任务的休眠与唤醒

一、问题

任务的基本状态就是可运行与不可运行，这是一个任务的基本状态，正是运行的任务完成了真正的内核功能，而非运行的任务实现了任务的同步。所以任务的运行与非运行的转换是内核调度的一个基本功能。

二、设置的时机和方式

1、任务的去活跃

从调度的代码中看，一个线程设置为活跃与不活跃的两个最基本的操作分别为activate_task何deactivate_task，这两个函数完成了线程从可运行队列到不可运行队列之间的一个实质性转换。这个实质性的转换有别于通过set_current_state这种表面的标志性操作。例如，当通过set_current_state设置当前线程为TASK_INTERRUPTABLE之后，这个线程还会继续运行，直到在这个线程中运行了schedule函数位置。

现在假设有一个任务觉得自己离开某个条件或者环境就无法运行了，那么它可以简单的通过set_current_state设置自己为非RUNNING状态，然后执行schedule函数，该函数将会对当前执行schedule的任务状态进行特殊处理和实质性判断，这个可以说是set_current_state设置之后最重要的生效时机了。

我们看一下这个函数对于调用线程状态的判断

switch_count = &prev->nivcsw;
if (prev->state && !(preempt_count() & PREEMPT_ACTIVE)) {其中#define TASK_RUNNING  0，其它所有的非零值表示这个任务处于不可运行状态，所以可能就要将他真正的从可运行队列中剔除了。其中的PREEMPT_ACTIVE表示此次抢占是在内核态执行的一次任务抢占，也就是说这个被抢占的任务并没有直接调用这个schedule函数，而是在异常或者中断发生的时候被动调用这个重新调度函数的。这个判断对系统的统计有用。如果不是抢占，那么久表示自愿调度。

数据条目 ▸
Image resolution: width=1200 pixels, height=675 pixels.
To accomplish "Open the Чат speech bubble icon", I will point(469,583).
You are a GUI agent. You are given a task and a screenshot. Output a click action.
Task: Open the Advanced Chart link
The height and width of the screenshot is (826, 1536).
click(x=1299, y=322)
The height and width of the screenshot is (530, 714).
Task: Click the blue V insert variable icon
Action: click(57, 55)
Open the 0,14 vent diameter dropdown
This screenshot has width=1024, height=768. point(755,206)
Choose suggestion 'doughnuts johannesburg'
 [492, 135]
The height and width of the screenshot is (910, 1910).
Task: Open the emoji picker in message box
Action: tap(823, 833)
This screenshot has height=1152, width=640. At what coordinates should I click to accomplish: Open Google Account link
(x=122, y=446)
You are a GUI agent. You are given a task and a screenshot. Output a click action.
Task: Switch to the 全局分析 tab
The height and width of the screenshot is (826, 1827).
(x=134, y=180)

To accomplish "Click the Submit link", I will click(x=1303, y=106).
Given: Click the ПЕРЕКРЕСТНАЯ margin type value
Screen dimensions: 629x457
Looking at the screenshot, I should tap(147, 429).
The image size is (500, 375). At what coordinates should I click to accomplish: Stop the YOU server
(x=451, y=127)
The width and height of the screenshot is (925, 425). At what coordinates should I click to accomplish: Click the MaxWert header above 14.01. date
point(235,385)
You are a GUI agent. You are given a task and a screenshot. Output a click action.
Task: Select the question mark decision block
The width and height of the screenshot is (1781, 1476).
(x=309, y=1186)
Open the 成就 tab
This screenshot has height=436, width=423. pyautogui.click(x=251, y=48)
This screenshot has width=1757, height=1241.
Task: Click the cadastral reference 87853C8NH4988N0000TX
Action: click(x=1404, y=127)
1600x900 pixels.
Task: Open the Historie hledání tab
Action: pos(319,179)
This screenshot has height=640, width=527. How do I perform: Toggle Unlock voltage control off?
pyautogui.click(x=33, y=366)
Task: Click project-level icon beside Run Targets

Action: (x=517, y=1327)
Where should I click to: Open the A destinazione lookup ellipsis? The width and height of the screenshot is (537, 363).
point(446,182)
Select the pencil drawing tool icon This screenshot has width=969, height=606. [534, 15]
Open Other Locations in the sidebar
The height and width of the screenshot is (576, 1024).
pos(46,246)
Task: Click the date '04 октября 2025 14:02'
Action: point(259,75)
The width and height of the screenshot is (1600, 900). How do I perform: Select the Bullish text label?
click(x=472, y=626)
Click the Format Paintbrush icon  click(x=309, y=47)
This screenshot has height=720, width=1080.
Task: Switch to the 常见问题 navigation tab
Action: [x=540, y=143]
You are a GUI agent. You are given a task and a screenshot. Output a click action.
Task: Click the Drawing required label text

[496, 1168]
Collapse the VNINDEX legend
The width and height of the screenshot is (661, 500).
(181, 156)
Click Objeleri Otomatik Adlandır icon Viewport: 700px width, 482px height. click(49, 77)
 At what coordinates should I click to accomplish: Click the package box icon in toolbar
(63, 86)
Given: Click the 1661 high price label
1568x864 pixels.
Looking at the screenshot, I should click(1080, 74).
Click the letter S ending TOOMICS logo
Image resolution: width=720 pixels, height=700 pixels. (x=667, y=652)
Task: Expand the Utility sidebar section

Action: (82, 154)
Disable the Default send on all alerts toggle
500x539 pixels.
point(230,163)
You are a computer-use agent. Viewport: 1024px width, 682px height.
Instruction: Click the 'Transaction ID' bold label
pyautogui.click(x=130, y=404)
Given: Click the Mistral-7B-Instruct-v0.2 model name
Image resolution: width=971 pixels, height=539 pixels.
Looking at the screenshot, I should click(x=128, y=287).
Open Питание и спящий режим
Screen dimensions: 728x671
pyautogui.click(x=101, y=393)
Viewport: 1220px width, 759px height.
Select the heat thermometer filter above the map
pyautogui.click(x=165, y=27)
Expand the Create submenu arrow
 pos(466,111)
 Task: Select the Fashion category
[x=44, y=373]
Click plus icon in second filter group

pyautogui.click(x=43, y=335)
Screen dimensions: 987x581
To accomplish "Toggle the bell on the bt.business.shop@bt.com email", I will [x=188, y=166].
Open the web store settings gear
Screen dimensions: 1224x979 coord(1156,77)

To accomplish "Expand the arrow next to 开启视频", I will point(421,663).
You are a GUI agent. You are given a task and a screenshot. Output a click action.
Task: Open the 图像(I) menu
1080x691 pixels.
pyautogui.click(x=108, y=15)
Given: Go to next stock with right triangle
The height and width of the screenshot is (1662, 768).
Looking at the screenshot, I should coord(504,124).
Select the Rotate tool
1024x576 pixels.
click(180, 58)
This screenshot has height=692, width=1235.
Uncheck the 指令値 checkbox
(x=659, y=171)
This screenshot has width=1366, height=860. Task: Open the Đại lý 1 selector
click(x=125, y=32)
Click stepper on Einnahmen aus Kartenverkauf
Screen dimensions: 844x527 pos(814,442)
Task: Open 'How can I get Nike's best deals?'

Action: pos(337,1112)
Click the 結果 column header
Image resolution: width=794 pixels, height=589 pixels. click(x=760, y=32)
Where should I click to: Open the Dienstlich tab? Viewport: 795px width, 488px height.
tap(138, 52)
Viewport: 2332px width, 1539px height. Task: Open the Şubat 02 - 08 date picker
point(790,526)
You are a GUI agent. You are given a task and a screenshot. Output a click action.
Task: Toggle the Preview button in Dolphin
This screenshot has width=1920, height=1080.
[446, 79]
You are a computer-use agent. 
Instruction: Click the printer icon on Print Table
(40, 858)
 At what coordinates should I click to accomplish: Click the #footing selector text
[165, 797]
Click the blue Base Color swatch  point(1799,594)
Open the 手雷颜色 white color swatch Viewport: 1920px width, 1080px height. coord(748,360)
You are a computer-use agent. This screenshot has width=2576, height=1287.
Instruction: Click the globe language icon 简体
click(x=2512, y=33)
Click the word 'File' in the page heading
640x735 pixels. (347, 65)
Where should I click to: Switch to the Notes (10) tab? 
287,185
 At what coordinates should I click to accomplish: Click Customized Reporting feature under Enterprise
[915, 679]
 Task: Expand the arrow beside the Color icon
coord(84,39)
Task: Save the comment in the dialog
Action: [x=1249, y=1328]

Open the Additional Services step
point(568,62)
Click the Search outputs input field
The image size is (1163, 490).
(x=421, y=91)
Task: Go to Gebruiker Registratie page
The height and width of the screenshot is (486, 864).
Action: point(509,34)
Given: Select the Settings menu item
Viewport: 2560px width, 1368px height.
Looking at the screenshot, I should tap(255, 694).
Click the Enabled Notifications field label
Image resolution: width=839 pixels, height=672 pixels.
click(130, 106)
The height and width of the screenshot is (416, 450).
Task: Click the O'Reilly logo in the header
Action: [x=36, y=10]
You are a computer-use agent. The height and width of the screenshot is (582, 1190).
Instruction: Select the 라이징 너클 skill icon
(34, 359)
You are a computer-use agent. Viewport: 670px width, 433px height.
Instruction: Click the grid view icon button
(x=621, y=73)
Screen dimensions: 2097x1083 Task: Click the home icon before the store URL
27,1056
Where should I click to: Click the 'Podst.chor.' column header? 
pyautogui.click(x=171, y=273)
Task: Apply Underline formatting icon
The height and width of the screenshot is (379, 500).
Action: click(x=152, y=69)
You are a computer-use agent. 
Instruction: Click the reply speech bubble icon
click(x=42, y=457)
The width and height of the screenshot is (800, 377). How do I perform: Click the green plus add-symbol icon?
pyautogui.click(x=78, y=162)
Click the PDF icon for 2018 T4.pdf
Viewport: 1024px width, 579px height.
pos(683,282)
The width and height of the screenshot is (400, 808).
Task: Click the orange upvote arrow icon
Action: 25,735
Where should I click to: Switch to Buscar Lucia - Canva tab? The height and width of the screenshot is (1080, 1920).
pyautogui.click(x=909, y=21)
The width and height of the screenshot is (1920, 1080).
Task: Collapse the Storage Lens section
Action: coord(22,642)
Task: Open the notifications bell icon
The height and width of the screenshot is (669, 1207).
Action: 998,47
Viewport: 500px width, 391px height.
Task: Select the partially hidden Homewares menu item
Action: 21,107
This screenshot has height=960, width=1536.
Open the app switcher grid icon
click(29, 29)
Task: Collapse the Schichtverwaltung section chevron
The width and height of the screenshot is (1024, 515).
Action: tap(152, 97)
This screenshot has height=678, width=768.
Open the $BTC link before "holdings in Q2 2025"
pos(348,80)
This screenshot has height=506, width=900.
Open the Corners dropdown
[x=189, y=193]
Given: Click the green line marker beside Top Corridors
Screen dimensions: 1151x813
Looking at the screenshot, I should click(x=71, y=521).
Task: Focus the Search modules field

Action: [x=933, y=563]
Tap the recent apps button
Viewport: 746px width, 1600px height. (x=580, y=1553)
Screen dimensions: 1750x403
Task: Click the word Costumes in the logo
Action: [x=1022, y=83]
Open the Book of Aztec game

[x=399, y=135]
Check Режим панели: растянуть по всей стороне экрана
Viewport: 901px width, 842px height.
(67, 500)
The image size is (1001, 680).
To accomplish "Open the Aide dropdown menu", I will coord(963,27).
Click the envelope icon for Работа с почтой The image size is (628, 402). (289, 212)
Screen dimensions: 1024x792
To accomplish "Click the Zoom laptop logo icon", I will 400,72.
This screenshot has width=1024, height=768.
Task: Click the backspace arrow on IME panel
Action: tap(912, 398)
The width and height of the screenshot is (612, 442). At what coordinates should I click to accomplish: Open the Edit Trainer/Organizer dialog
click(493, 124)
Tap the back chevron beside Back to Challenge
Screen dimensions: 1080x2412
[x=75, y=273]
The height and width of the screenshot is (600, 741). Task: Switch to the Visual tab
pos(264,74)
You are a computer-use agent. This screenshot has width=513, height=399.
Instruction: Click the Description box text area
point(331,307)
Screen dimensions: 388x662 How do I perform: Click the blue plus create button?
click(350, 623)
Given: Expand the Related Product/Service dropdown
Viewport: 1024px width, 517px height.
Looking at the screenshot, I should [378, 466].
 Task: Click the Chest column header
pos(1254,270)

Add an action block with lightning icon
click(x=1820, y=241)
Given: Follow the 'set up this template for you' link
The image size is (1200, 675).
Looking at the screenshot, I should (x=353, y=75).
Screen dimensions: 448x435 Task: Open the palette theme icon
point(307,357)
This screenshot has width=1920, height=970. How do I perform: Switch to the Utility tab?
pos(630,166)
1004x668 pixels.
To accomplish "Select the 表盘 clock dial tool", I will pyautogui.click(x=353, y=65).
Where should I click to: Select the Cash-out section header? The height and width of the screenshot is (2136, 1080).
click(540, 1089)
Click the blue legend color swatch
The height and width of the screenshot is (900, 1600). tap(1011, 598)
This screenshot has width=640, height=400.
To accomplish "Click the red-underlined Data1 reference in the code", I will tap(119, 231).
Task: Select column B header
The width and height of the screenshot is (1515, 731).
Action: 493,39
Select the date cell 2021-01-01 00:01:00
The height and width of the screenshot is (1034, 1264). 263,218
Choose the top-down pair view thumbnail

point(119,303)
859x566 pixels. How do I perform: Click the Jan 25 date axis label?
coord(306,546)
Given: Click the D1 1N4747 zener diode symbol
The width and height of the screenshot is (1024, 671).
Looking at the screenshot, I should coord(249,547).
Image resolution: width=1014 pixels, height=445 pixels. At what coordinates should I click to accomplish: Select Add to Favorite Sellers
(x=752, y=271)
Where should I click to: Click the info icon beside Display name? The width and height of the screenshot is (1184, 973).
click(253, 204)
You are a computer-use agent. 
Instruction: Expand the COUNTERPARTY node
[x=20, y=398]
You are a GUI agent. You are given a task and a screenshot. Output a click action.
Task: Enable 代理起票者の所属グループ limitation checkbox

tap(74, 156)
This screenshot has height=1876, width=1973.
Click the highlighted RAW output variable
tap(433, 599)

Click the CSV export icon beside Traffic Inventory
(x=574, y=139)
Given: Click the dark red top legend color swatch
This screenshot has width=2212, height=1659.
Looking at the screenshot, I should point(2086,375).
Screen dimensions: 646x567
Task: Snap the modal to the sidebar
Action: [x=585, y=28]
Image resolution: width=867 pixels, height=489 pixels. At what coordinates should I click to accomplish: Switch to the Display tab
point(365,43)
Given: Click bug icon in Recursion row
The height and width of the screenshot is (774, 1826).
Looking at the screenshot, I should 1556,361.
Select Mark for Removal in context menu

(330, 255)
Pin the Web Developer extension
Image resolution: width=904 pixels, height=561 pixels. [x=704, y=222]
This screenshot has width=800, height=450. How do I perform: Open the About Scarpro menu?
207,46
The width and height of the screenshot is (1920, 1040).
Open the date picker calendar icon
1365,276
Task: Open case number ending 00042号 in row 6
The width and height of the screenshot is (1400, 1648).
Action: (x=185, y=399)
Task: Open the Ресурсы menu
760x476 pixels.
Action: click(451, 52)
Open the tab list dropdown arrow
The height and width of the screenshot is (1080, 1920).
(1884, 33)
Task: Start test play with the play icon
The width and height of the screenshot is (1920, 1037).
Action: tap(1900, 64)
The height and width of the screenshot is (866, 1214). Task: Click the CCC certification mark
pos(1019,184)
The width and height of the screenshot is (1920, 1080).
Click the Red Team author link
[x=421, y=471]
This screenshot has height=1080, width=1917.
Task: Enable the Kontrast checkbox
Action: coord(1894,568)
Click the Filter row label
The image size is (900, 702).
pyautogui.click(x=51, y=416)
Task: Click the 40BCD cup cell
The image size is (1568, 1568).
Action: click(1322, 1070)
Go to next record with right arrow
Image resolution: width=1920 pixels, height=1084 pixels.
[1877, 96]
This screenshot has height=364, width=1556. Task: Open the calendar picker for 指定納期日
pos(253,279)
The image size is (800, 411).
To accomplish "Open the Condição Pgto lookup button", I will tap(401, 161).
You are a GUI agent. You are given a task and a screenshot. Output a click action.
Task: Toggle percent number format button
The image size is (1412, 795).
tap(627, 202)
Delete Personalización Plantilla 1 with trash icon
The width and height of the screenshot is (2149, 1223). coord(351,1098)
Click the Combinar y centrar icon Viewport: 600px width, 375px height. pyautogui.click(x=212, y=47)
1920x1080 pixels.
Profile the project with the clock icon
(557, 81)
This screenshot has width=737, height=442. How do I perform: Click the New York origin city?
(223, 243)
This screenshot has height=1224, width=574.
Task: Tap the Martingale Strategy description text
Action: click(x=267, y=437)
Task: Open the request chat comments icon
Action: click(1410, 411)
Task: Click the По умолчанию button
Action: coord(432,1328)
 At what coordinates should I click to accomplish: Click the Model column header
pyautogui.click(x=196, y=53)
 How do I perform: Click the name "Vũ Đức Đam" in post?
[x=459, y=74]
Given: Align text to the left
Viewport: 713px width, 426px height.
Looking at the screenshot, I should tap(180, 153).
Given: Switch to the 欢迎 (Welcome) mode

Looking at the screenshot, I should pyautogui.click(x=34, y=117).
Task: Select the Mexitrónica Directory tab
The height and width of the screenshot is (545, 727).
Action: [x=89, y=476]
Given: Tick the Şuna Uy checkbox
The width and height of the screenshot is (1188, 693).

任务要求 ▸
请一字不改地引用原文中从“从调度的代码中看，一个线程设”到“设置之后最重要的生效时机了。”的这一段。

参考答案 ▸
从调度的代码中看，一个线程设置为活跃与不活跃的两个最基本的操作分别为activate_task何deactivate_task，这两个函数完成了线程从可运行队列到不可运行队列之间的一个实质性转换。这个实质性的转换有别于通过set_current_state这种表面的标志性操作。例如，当通过set_current_state设置当前线程为TASK_INTERRUPTABLE之后，这个线程还会继续运行，直到在这个线程中运行了schedule函数位置。

现在假设有一个任务觉得自己离开某个条件或者环境就无法运行了，那么它可以简单的通过set_current_state设置自己为非RUNNING状态，然后执行schedule函数，该函数将会对当前执行schedule的任务状态进行特殊处理和实质性判断，这个可以说是set_current_state设置之后最重要的生效时机了。